Le département (de justice et police) estime que celle-ci doit être
réglée en tenant compte de l'organisation et de la tenue du registre
foncier.
Comme cette organisation diffère beaucoup d'un canton à l'autre, le
législateur fédéral doit nécessairement se borner à édicter certaines
règles générales."
Mais il apparaît bien plutôt que l'allusion à l'organisation cantonale du registre foncier était dictée par le souci que le conservateur soit tenu au courant des décisions prises par les autorités compétentes pour faire opposition et par les autorités compétentes, en cas de conflit, pour statuer sur le bien-fondé de l'opposition. Il est en effet nécessaire que le conservateur sache s'il peut procéder dans ses registres aux inscriptions entraînant le transfert de propriété; on avait même envisagé de lui attribuer la compétence matérielle de faire opposition, mais, les conservateurs ayant estimé que cette tâche était trop lourde pour eux, on laissa aux cantons le soin d'organiser la procédure (Bulletin sténographique de l'Assemblée fédérale, CE 1949 p. 308).

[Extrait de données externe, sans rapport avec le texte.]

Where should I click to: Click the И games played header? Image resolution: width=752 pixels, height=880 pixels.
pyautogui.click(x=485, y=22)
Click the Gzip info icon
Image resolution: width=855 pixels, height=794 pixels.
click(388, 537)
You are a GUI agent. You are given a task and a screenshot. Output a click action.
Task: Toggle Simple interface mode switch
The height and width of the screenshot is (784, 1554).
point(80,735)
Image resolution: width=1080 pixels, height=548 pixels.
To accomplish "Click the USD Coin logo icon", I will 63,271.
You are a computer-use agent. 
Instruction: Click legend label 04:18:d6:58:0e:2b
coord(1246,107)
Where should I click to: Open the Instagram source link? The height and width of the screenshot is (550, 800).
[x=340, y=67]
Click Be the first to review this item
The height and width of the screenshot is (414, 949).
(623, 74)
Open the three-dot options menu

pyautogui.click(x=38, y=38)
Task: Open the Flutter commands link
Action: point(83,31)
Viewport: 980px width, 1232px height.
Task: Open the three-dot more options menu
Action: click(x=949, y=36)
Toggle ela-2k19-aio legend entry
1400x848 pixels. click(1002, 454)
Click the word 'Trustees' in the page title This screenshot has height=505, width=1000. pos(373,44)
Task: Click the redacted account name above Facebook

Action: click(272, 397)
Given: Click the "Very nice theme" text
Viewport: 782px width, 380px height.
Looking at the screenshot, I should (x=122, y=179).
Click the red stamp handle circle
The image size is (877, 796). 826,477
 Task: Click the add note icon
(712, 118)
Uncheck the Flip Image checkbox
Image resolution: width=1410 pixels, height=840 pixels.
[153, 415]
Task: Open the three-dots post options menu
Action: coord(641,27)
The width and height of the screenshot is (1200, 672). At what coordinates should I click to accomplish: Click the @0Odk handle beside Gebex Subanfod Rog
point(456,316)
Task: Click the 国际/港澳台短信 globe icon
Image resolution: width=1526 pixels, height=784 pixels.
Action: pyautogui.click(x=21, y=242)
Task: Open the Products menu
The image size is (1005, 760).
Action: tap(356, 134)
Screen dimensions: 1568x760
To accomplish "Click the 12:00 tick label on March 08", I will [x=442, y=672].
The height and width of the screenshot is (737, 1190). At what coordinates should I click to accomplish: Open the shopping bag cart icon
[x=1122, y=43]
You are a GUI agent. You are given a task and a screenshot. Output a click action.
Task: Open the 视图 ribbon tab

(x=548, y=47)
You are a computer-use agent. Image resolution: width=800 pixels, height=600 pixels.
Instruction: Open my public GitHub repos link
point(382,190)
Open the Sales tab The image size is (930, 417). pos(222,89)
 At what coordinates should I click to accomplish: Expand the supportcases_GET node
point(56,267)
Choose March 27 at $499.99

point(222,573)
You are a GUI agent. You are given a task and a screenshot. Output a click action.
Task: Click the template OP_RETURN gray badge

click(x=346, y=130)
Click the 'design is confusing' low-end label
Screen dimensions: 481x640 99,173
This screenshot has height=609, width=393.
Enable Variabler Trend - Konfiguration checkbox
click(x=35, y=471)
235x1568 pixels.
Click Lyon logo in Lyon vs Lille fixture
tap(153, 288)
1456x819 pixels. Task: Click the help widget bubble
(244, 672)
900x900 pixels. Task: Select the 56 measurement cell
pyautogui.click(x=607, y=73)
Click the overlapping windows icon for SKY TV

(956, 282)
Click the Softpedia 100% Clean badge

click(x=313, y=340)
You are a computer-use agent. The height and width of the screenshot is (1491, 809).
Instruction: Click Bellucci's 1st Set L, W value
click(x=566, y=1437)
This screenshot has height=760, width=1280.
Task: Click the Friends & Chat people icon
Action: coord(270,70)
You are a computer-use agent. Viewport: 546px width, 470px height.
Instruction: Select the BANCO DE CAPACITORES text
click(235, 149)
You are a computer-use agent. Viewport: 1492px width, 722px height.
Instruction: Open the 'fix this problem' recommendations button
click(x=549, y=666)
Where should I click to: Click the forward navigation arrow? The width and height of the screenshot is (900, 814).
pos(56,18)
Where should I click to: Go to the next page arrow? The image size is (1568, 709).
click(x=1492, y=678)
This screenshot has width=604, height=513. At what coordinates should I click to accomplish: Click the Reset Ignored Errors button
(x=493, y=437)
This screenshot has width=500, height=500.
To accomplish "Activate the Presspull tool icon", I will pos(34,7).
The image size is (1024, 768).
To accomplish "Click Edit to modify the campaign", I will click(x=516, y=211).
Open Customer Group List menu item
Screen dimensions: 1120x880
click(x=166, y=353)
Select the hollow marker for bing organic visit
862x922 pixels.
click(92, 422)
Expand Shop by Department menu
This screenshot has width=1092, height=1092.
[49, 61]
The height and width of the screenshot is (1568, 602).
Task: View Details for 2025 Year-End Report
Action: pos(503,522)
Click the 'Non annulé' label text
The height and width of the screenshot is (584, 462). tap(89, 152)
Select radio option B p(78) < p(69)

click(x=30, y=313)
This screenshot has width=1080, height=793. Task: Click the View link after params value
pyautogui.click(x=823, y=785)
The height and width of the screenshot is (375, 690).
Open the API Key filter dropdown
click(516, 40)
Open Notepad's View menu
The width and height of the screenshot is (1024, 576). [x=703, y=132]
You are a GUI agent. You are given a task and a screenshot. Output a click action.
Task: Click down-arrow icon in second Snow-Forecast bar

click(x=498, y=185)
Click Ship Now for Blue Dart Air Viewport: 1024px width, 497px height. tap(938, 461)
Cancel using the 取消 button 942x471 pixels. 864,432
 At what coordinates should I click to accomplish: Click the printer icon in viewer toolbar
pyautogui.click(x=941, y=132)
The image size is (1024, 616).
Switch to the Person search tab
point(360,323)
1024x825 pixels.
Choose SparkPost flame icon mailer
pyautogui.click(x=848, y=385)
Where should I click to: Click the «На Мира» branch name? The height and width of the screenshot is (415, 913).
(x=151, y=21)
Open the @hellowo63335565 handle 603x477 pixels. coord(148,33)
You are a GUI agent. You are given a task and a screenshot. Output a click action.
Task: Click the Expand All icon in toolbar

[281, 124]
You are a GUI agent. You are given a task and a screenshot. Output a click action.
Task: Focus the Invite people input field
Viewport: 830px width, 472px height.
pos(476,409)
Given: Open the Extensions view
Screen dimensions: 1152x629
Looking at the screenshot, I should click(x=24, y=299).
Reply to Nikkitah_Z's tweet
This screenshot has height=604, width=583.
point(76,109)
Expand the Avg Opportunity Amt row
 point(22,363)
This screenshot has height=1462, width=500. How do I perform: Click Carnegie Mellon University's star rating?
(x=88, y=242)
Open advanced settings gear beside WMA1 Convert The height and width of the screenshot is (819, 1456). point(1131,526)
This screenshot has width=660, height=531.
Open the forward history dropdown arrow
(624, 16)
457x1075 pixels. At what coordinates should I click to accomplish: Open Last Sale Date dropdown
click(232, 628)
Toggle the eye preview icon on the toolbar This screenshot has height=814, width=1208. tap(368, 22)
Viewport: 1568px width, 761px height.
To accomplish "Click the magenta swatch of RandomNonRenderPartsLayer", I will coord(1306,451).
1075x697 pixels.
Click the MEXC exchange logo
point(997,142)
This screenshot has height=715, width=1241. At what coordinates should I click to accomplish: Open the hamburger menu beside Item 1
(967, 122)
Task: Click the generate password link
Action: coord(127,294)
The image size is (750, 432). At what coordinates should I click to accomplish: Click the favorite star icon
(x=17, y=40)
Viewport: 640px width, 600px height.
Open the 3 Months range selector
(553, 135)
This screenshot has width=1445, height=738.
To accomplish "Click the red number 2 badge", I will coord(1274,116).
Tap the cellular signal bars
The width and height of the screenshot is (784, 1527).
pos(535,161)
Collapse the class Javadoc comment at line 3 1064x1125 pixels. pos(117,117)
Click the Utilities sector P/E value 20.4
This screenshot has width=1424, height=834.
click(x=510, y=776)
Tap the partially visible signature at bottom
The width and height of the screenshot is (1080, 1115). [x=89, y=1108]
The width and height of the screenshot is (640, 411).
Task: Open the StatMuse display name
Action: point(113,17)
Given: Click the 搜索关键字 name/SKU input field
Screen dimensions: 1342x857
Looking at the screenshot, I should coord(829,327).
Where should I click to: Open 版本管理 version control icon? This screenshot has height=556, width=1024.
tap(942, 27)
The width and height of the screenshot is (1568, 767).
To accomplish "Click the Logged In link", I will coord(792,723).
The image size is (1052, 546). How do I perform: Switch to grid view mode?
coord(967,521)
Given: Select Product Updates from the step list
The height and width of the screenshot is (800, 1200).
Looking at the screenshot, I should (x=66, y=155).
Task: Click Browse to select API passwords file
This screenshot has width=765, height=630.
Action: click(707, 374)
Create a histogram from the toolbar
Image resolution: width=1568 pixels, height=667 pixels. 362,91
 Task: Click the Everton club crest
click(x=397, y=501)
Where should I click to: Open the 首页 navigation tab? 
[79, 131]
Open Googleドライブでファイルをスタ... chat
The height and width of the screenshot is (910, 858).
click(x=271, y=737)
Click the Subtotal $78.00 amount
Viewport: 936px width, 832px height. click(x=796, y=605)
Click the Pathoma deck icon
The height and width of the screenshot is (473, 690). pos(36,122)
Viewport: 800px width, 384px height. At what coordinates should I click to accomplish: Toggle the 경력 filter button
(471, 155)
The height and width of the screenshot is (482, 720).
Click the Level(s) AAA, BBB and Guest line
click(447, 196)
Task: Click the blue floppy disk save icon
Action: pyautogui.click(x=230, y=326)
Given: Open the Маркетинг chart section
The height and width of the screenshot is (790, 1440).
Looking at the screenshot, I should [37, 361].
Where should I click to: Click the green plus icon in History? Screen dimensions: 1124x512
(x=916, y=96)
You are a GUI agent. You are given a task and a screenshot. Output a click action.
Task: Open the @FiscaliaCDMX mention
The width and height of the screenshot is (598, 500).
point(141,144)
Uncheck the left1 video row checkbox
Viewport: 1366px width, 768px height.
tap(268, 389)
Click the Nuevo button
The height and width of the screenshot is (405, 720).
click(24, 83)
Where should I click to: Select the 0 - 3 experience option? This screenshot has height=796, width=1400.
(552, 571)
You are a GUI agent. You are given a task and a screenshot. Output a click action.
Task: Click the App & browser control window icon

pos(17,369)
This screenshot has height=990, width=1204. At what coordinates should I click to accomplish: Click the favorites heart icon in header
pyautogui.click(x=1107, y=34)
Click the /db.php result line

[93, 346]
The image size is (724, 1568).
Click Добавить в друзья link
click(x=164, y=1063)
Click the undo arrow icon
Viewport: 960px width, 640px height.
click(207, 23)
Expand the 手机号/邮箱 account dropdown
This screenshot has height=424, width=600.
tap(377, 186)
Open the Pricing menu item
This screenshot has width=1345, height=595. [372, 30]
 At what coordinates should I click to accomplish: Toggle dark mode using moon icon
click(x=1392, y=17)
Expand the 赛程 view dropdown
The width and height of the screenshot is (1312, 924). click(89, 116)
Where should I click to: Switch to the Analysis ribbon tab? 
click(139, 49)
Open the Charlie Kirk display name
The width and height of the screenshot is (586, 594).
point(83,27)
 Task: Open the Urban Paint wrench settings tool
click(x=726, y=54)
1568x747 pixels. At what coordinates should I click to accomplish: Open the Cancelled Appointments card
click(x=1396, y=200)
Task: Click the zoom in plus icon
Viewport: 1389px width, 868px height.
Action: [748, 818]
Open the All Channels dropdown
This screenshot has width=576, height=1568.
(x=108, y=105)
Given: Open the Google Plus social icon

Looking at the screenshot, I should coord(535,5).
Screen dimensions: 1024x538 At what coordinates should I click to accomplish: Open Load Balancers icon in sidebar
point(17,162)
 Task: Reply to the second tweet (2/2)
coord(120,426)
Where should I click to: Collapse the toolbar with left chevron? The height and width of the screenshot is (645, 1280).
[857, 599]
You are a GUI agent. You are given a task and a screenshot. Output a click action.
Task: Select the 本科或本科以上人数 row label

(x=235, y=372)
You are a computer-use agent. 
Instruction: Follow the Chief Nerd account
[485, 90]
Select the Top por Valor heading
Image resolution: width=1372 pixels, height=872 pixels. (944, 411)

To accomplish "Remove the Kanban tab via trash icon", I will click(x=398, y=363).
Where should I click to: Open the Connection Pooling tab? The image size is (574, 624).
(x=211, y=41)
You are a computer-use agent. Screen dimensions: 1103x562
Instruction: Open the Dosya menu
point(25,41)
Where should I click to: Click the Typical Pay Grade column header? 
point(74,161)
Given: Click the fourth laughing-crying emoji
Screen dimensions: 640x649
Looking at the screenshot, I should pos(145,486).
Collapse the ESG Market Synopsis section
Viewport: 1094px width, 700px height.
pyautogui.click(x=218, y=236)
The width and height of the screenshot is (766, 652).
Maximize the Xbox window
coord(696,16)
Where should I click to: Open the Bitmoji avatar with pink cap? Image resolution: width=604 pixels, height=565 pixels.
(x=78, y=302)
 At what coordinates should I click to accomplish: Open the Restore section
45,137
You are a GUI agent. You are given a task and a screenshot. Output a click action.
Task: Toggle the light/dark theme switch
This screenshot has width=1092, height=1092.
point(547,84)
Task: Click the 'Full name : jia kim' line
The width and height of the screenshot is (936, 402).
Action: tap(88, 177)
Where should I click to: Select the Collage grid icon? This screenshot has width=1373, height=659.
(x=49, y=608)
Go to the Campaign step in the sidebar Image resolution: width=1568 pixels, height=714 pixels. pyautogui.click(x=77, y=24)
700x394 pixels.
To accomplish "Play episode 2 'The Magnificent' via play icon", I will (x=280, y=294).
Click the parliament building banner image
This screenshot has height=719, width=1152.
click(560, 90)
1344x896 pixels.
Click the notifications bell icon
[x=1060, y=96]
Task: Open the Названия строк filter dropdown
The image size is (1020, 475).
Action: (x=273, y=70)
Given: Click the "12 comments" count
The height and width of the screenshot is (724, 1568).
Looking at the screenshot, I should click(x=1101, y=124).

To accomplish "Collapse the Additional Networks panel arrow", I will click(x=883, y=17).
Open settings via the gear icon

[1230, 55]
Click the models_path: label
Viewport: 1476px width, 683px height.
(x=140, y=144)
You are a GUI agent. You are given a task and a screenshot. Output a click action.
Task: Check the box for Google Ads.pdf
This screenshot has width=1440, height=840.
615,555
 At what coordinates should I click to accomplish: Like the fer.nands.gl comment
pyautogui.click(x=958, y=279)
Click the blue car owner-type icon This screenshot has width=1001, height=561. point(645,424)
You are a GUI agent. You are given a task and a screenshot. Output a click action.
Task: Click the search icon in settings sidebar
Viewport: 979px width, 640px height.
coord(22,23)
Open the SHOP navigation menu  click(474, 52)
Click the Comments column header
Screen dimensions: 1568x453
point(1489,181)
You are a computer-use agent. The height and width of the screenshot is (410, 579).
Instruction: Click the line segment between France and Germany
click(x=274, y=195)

Force est donc de constater que le problème du conflit de compétence locale entre cantons pour appliquer les art. 18 ss LPR à un domaine agricole s'étendant sur plusieurs cantons n'a pas été tranché, ni même évoqué par le législateur.
c) On est ainsi amené à se demander si le problème existe réellement.
L'art. 19 al. 1 LPR prévoit qu'il peut être formé opposition contre des contrats de vente portant sur des domaines agricoles ou sur des biens-fonds agricoles.
aa) Un bien-fonds agricole est un immeuble au sens de l'art. 655 CC (al. 2 ch. 1). Il peut faire l'objet d'une vente immobilière selon les art. 216 ss CO, au moyen d'un acte authentique dont la forme est déterminée par la législation cantonale (art. 55 Tit. fin. CC). Si l'immeuble est situé dans plusieurs arrondissements du registre foncier, l'art. 952 al. 2 CC détermine l'arrondissement compétent pour recevoir l'acte authentique et, par conséquent, la forme que l'acte doit revêtir pour être conforme à la législation cantonale en vigueur dans cet arrondissement. Il n'y a donc pas de problème pour les biens-fonds isolés et une règle de conflit intercantonale n'était pas nécessaire, puisqu'elle existe déjà à l'art. 952 al. 2 CC.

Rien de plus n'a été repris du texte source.